By John Council and Mary Alice Robbins,
Texas Lawyer, March 18, 2002

In the most surprising outcome of the 2002 Republican primary election, incumbent Texas Supreme Court Justice Xavier Rodriguez lost his seat to a lesser-known candidate -- despite having the support of GOP heavyweights including Gov. Rick Perry.

Rodriguez, appointed to the high court last August by Gov. Rick Perry, had the biggest campaign war chest of any Supreme Court candidate, spending $558,000; the money bought him statewide television advertising. Yet he lost to Austin solo practitioner Steven Wayne Smith by nine percentage points. Smith spent a mere $9,500 on his campaign.

Several political analysts are shocked by Rodriguez's loss. They suspect the main reason Rodriguez's campaign went down in flames was due to the "name game" -- Smith has a familiar, ballot-friendly name that voters responded to while Rodriguez did not. Rodriguez agrees with that assessment.

"I don't think it came down to my merits or the merits of Steve Smith," Rodriguez says. "I think it came down to who had a simpler name."

Smith, the lawyer who filed Hopwood v. Texas, a seminal affirmative-action case that eliminated racial preferences in law school admissions at the University of Texas School of Law, could not be reached for comment by press time on March 14.

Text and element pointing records
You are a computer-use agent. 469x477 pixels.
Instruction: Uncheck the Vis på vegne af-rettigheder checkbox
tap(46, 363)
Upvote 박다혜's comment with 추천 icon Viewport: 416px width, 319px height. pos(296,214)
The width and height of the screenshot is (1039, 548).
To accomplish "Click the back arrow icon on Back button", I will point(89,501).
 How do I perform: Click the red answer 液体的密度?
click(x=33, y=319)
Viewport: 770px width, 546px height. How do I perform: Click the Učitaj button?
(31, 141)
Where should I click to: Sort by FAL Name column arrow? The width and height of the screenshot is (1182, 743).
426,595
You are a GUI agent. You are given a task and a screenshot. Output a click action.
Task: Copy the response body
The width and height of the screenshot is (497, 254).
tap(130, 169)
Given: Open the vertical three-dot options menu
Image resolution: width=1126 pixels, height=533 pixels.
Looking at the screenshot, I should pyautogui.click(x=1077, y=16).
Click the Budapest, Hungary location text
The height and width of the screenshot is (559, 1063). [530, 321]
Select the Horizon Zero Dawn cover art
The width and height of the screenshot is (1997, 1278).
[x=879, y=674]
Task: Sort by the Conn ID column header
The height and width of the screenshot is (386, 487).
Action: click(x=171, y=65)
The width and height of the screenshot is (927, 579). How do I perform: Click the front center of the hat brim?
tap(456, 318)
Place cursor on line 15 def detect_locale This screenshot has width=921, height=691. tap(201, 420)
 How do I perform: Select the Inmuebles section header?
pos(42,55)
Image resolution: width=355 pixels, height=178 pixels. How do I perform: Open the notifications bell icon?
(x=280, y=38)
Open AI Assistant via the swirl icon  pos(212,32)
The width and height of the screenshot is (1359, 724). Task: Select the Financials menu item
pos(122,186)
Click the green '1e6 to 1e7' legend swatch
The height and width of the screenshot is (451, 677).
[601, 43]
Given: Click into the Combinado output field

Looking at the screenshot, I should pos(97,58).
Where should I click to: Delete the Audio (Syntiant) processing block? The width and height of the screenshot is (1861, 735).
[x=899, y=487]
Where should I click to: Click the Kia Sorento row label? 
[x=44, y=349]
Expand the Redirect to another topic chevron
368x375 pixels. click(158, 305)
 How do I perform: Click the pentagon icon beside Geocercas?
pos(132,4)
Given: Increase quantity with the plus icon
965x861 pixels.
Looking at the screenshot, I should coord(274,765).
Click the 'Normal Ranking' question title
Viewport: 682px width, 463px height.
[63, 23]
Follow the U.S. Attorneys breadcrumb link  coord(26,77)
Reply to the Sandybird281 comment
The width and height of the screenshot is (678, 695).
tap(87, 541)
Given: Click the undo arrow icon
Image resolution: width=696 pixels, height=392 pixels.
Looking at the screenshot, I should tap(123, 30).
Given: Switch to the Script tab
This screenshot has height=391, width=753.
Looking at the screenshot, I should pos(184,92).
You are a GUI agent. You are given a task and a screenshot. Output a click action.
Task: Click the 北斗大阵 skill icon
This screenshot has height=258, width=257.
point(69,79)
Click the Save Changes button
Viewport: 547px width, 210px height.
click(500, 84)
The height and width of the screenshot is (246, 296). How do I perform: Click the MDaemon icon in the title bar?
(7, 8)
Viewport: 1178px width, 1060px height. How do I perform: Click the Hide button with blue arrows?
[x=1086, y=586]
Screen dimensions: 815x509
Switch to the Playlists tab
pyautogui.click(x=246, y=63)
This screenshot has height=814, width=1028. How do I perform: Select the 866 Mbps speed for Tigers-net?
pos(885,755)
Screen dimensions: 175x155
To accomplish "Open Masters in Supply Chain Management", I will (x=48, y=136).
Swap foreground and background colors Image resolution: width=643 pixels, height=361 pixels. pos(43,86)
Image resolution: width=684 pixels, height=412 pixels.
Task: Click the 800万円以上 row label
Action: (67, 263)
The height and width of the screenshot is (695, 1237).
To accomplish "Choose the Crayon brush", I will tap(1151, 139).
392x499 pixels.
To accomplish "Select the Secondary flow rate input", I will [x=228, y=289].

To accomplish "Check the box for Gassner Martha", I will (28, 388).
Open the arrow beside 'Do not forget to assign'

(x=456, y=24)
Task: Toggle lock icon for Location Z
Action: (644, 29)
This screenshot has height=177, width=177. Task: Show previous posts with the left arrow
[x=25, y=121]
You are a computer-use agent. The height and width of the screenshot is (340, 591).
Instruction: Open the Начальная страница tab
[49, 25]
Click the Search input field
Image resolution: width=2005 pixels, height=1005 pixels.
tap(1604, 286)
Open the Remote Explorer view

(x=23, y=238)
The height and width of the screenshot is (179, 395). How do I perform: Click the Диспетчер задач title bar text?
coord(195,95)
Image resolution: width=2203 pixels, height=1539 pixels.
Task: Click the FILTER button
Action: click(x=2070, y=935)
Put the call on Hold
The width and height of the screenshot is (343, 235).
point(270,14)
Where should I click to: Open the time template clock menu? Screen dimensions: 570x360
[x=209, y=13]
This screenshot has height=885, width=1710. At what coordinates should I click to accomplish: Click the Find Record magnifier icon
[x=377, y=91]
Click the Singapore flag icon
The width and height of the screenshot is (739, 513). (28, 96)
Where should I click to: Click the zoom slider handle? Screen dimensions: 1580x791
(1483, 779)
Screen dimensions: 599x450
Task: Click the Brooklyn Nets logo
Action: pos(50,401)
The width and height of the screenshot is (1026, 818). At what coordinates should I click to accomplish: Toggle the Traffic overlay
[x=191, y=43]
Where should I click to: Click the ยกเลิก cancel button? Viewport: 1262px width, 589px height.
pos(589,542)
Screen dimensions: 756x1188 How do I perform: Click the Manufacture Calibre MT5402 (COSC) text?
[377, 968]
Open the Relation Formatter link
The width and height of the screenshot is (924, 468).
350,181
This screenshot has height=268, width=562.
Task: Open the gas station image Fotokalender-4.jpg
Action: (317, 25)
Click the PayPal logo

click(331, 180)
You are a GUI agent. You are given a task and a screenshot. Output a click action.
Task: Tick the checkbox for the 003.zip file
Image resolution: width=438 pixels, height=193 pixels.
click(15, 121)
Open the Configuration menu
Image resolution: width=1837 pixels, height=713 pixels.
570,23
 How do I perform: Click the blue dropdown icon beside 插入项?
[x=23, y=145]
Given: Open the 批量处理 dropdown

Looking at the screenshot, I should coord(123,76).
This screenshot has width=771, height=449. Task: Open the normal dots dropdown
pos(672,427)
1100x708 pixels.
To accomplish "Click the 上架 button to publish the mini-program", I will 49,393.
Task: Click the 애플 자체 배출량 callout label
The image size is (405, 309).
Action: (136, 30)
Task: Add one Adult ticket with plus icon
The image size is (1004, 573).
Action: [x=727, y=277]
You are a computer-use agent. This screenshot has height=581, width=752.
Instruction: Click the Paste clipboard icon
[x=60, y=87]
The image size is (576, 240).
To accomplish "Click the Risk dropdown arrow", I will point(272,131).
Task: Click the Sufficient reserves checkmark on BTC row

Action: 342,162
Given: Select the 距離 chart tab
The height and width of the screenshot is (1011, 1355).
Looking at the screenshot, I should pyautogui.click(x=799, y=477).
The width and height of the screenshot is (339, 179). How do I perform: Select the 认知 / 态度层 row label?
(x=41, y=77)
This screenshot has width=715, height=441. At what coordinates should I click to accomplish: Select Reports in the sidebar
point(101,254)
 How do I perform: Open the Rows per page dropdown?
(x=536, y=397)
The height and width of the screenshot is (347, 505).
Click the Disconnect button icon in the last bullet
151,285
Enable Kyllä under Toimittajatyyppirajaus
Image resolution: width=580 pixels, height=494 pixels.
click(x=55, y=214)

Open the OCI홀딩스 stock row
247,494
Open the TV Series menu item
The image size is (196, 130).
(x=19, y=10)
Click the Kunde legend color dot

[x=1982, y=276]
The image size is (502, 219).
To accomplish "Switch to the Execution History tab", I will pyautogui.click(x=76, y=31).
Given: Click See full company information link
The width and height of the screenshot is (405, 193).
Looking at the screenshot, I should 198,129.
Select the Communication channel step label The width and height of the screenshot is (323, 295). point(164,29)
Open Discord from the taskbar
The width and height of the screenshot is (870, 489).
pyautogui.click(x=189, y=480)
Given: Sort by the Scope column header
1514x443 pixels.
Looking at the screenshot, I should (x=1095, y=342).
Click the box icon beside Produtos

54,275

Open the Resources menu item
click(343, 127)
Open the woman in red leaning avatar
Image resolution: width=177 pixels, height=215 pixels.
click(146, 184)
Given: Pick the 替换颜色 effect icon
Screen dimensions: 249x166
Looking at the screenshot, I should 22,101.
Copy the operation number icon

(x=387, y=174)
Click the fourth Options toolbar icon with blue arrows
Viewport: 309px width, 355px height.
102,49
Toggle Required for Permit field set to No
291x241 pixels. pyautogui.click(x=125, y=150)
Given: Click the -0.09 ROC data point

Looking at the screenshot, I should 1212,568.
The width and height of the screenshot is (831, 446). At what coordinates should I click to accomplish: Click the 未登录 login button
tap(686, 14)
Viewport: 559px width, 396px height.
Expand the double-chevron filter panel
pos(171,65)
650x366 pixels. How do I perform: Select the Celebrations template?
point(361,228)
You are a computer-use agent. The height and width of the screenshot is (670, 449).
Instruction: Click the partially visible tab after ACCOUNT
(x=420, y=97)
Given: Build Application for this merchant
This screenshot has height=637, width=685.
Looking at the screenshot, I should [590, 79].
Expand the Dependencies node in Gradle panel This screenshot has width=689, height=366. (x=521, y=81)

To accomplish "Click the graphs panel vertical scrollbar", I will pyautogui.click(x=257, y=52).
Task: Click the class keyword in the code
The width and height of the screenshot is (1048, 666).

> Problems to solve
(a) According to the article, how much money did Steven Wayne Smith spend on his campaign?
(b) Rewrite the article from "In the most" to "with that assessment.", putting "fund" in place of "war chest".
This data has nothing to do with the article.

> Solutions to each task
(a) $9,500

(b)
In the most surprising outcome of the 2002 Republican primary election, incumbent Texas Supreme Court Justice Xavier Rodriguez lost his seat to a lesser-known candidate -- despite having the support of GOP heavyweights including Gov. Rick Perry.

Rodriguez, appointed to the high court last August by Gov. Rick Perry, had the biggest campaign fund of any Supreme Court candidate, spending $558,000; the money bought him statewide television advertising. Yet he lost to Austin solo practitioner Steven Wayne Smith by nine percentage points. Smith spent a mere $9,500 on his campaign.

Several political analysts are shocked by Rodriguez's loss. They suspect the main reason Rodriguez's campaign went down in flames was due to the "name game" -- Smith has a familiar, ballot-friendly name that voters responded to while Rodriguez did not. Rodriguez agrees with that assessment.